Ausgewählter Abschnitt:
--------------------------------------------------

Sammler tummeln sich auf all diesen Märkten: Sie kaufen Kunst direkt im Atelier, von den Galeristen, bei Ausstellungen und Auktionen. Und – vor allem diejenigen, die Kunst als Investment sehen –, bringen diese auch wieder in den Handel.

Neue Entwicklungen

Dieser traditionelle Kunstmarkt ist seit einigen Jahren stark im Umbruch:

  • Der Erstmarkt konzentriert sich zunehmend auf eine überschaubare Gruppe großer, global agierender Galerien, kleinere haben es schwer, viele geben auf. 
  • Der Kunstmarkt findet zunehmend auch online statt. Digital tummeln sich sowohl Galerien und Auktionshäuser, als auch die Künstlern auf eigenen Webshops oder Privatpersonen, die Kunst auf dem Kleinanzeigenmarkt weiterverkaufen.
  • Es gibt immer mehr Künstler, die sich dem klassischen Kunstmarkt entziehen. Die Gründe sind vielfältig: Weil sie Autodidakten sind und damit verschwindend geringe Chancen haben, von Galerien in ihr Portfolio aufgenommen zu werden. Weil sie keine Lust auf die „Gatekeeper-Funktion“ der auf dem Kunstmarkt Agierenden haben. Weil sie nicht so hohe Provisionen an Galerien abgeben oder die Preise selbst festlegen wollen. Das Selbstmarketing ist durch die Möglichkeiten des Internets und durch Social Media einfacher geworden und erreicht – zumindest theoretisch – rund um die Uhr viele Menschen. Ich bin sicher, es gäbe etliche Kunstschaffende früherer Zeiten, die – ob studiert oder nicht – heute als Influencer Kultstatus hätten, etwa Albrecht Dürer oder Andy Warhol.

--------------------------------------------------

Quelldaten:
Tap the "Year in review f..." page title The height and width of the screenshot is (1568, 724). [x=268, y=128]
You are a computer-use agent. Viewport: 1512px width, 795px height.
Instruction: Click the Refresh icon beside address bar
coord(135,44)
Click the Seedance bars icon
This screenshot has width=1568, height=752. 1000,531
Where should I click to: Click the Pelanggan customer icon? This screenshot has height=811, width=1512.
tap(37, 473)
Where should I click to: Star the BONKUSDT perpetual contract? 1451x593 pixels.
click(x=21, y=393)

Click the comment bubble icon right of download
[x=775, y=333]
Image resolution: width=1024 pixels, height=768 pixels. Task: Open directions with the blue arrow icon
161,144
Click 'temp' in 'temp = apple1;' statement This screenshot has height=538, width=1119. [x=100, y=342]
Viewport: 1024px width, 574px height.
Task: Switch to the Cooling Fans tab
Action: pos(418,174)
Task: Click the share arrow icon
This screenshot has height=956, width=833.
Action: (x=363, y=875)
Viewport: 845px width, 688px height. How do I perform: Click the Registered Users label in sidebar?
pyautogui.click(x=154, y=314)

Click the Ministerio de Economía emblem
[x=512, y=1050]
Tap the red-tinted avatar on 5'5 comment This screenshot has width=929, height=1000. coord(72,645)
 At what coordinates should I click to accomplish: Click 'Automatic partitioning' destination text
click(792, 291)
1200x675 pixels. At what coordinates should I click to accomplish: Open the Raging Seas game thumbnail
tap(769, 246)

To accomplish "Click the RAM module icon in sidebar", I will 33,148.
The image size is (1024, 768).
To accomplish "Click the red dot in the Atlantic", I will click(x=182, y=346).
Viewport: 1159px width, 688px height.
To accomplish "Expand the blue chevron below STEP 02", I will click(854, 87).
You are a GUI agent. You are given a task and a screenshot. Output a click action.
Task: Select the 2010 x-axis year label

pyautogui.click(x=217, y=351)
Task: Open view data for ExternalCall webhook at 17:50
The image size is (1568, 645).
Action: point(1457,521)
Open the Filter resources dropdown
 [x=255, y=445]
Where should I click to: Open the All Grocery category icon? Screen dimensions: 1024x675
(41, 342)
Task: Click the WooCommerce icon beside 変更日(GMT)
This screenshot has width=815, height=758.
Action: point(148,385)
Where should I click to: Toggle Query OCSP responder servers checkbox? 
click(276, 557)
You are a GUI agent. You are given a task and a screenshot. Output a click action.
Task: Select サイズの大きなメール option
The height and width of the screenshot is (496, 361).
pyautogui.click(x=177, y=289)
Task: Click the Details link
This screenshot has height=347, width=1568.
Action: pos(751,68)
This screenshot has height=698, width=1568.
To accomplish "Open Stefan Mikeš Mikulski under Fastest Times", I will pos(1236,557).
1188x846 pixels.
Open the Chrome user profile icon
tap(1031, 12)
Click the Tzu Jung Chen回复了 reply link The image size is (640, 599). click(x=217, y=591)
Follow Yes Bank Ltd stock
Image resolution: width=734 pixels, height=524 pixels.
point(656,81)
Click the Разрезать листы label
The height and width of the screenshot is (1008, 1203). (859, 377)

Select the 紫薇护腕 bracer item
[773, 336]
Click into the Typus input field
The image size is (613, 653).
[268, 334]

--------------------------------------------------

Zu bearbeitende Aufgaben:
(a) Fassen Sie im ausgewählten Abschnitt den Absatz, der mit „Es gibt immer mehr Künstler“ beginnt, als Liste zusammen und behalten Sie seine wesentlichen Angaben bei.
(b) Worauf konzentriert sich der Erstmarkt laut dem ausgewählten Abschnitt zunehmend?
(c) Schreiben Sie aus dem ausgewählten Abschnitt den Text ab, beginnend bei „Dieser traditionelle Kunstmarkt“ und endend bei „viele geben auf.“.

Lösungen:
(a)
- Immer mehr Künstler entziehen sich dem klassischen Kunstmarkt.
- Autodidakten haben kaum Chancen, von Galerien ins Portfolio aufgenommen zu werden.
- Manche lehnen die „Gatekeeper-Funktion“ der Akteure auf dem Kunstmarkt ab.
- Manche wollen keine hohen Provisionen an Galerien zahlen oder ihre Preise selbst festlegen.
- Internet und Social Media haben das Selbstmarketing vereinfacht, das zumindest theoretisch rund um die Uhr viele Menschen erreicht.
- Frühere Kunstschaffende wie Albrecht Dürer oder Andy Warhol hätten heute vermutlich als Influencer Kultstatus.

(b) Auf eine überschaubare Gruppe großer, global agierender Galerien.

(c)
Dieser traditionelle Kunstmarkt ist seit einigen Jahren stark im Umbruch:

  • Der Erstmarkt konzentriert sich zunehmend auf eine überschaubare Gruppe großer, global agierender Galerien, kleinere haben es schwer, viele geben auf.